March 26, 2006

SXSW Report #17: The BellRays @ the Victory Grill

As the Thursday sun began to set, the BellRays walked on the Victory Grill stage and gave me my second truly mind-blowing SXSW 2006 experience.

I remember reading about how Tina Turner gradually grew bored of her then-husband Ike’s songs during the early ’70s, and wanted to pursue a more rock-based sound. Unfortunately, she went the MOR adult-contemporary route after leaving him.
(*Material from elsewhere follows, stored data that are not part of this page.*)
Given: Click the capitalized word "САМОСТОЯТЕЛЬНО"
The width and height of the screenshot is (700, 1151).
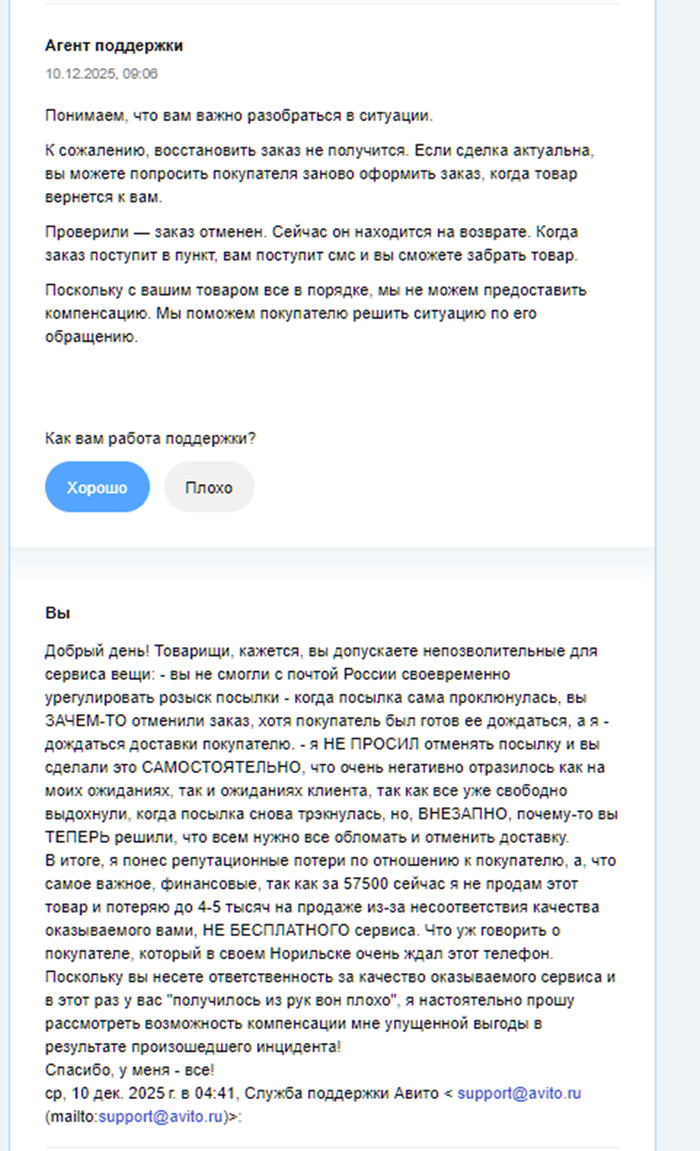Looking at the screenshot, I should 222,767.
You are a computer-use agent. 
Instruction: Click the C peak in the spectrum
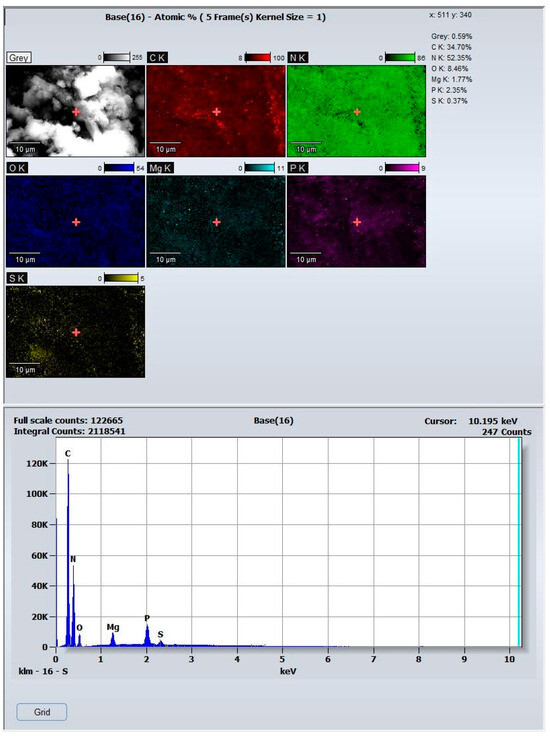click(x=68, y=553)
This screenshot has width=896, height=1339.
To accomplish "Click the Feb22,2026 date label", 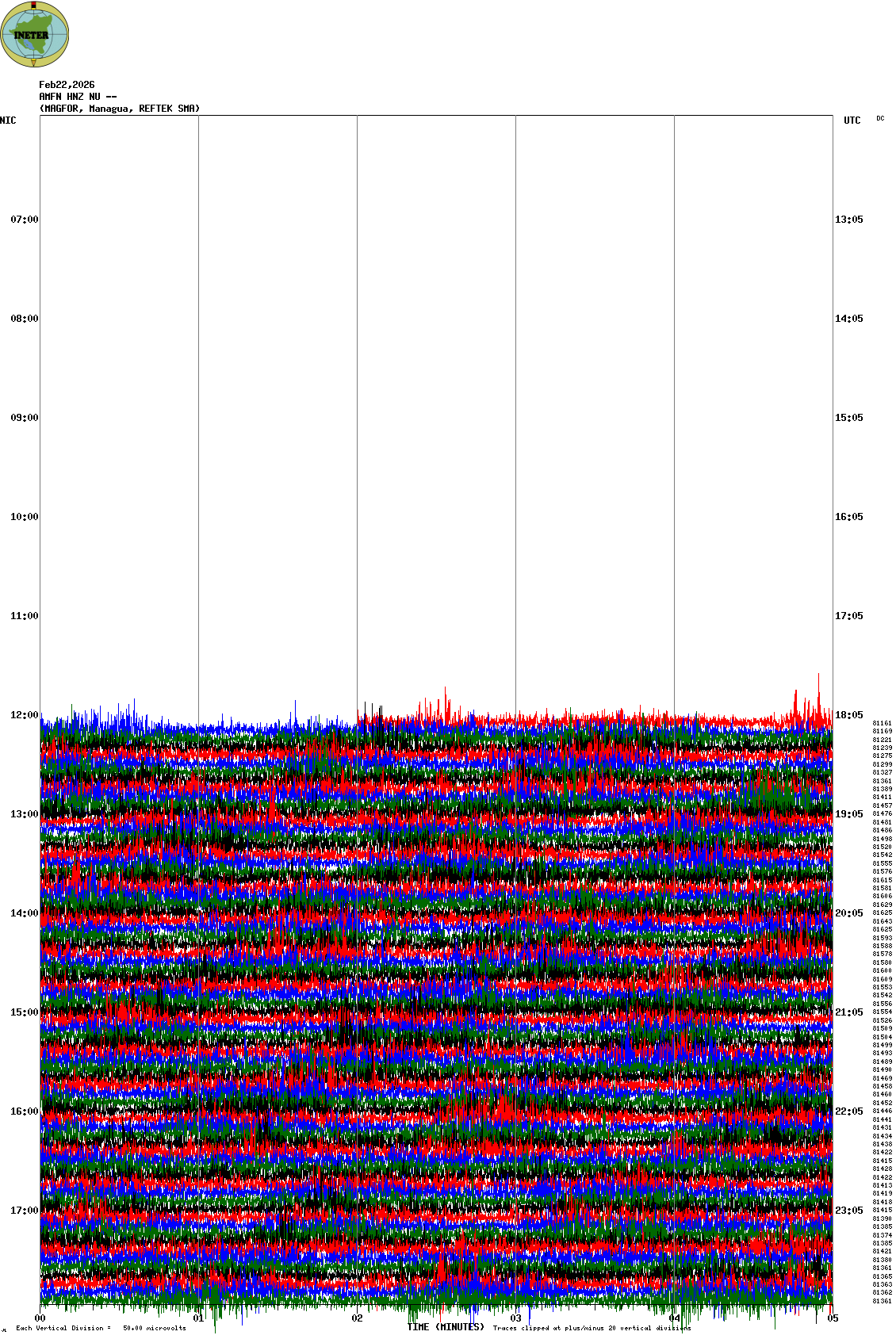I will coord(67,85).
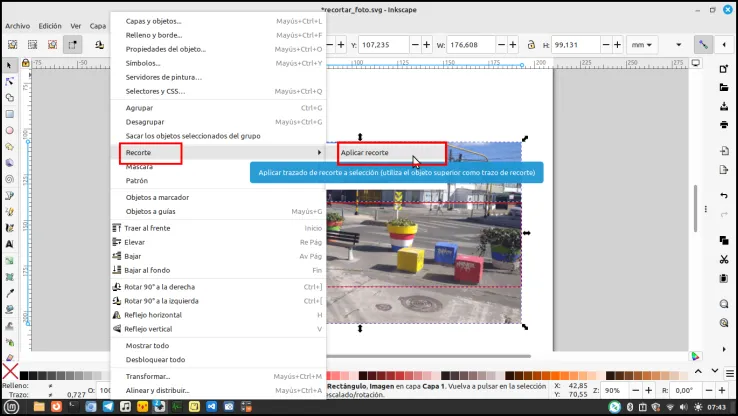Click the Print icon in right toolbar

(724, 124)
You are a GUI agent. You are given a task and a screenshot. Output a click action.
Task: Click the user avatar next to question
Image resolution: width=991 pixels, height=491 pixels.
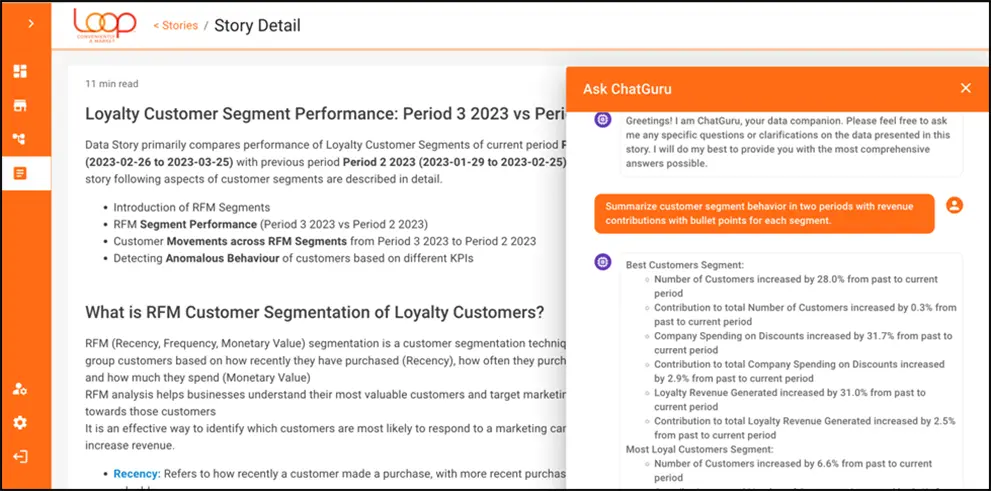(x=954, y=205)
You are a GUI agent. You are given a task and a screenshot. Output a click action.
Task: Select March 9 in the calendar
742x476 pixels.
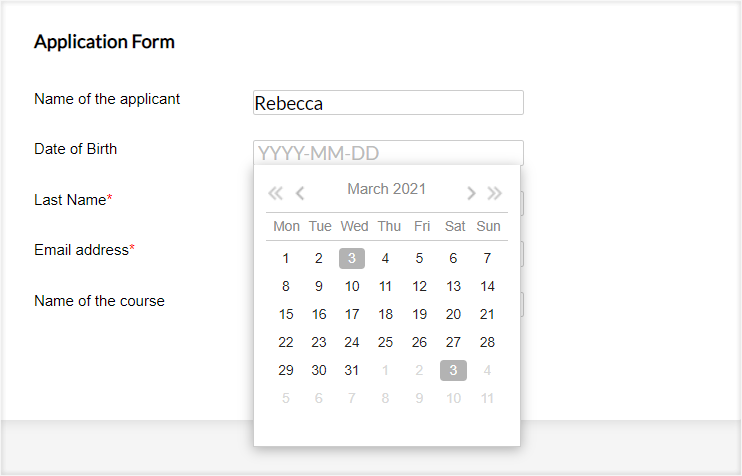pyautogui.click(x=319, y=286)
In a just world, her solo material would’ve sounded like the BellRays: loud guitars and drums mowing down the listener’s ears like a train on a track, with Tina’s soulful wail functioning as the conductor’s horn would, cutting through the racket to capture the passengers’ attention.

My only prior exposure to the BellRays was hearing their song “Stupid F*ckin’ People” (from their 2001 album Grand Fury) on the Splendid E-zine jukebox. I adopted that song as a personal anthem --- with a title like that, can you blame me? I never thought to pick up any of their albums, though. What a fool I was for neglecting them for so long!
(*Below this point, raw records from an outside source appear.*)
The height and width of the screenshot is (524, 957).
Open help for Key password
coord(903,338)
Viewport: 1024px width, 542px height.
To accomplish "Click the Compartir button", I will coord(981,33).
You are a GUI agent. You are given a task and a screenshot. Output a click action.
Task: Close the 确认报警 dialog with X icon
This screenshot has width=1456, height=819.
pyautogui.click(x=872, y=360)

It goes without saying that singer Lisa Kekaula has a voice that’s as big as her Afro, and powerful enough to strip paint off of a car, and that her male comrades are all black belts on their respective instruments. What REALLY impressed me about their performance was the sincerity and passion behind it. This wasn’t a United Colors of Benetton gimmick, a diluted “neo-soul” approximation of rock or an ironic “post-R&B” pastiche (I’ll be polite and refrain from naming names). When they write the words “soul is the teacher, punk is the preacher” in their CD liner notes, they back it up with their music. When Lisa sings “You are a star!” to the audience, she sings it over and over again until she feels that everyone has gotten the message.
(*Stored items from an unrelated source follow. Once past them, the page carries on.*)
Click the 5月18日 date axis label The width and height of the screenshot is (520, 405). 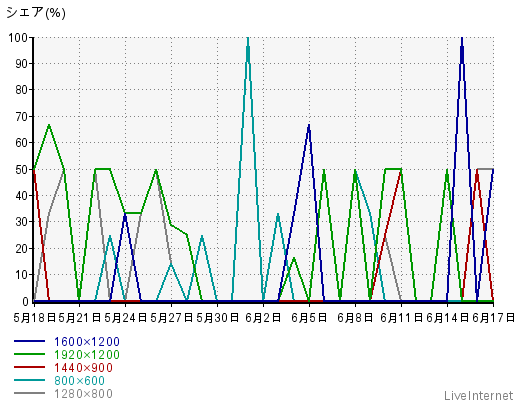point(34,318)
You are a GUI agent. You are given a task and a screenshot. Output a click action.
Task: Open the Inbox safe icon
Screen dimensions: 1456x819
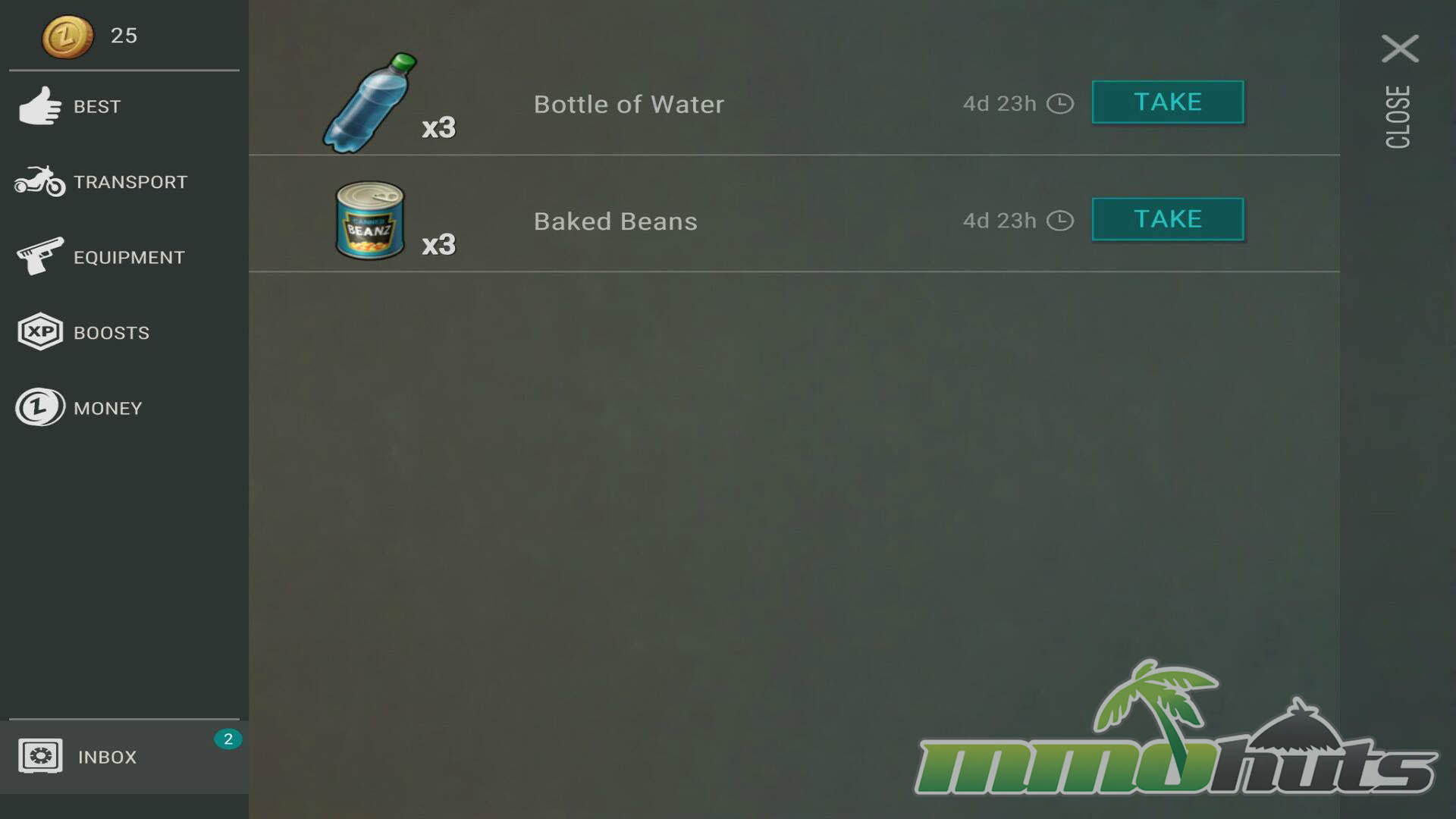[40, 756]
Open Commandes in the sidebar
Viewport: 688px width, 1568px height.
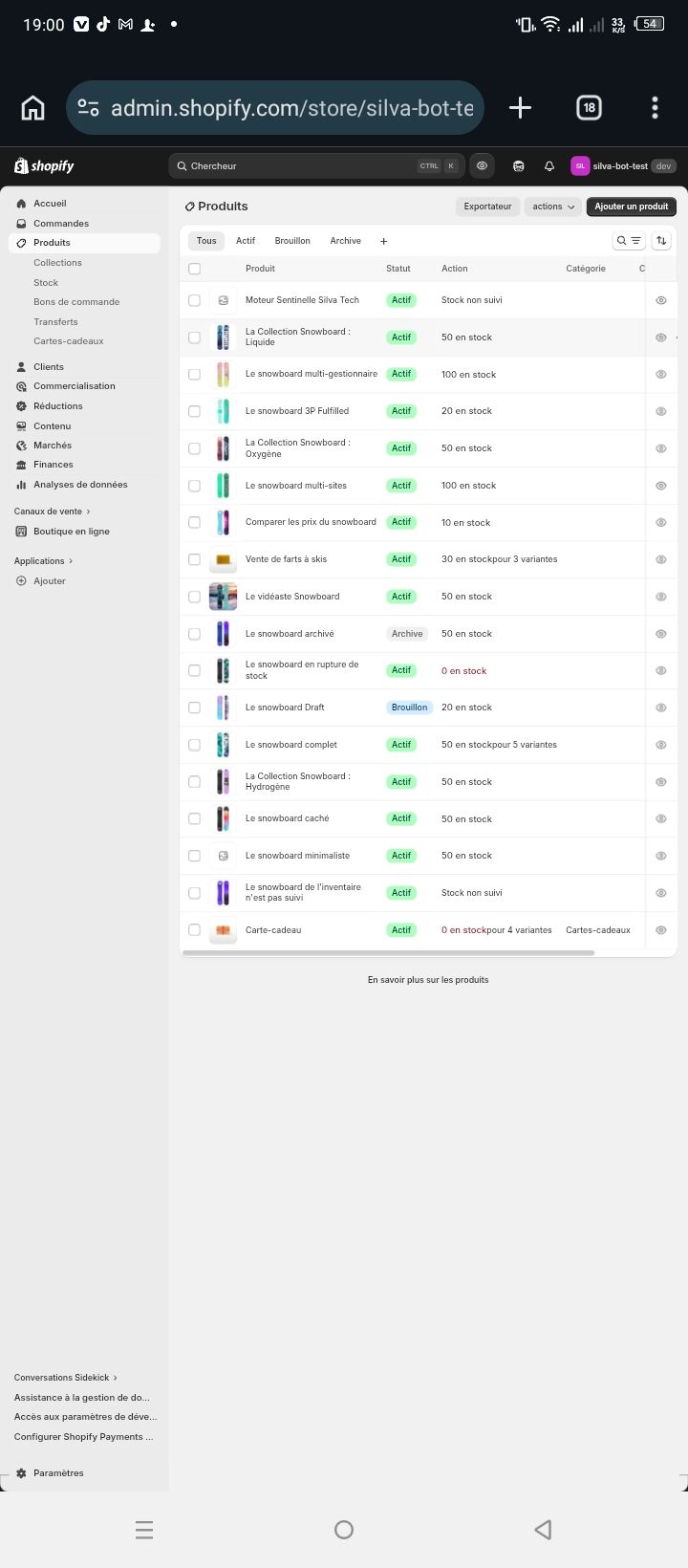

I danced so hard to their music that a screw popped out of the rims of my glasses. I had to run to a nearby convenience store to buy some black electrical tape to put them back together with. I don’t think I missed more than two songs of their set. I bought their latest CD The Red, White and Black after their set, and Lisa thanked me for dancing up front. I apologized for leaving in the middle of their set, and showed her my taped-up glasses. “That’s the best reason I’ve ever heard for leaving a show!” she said. It is rare to run into a band that exudes joy and conviction, both on and off the stage. The BellRays are one of them.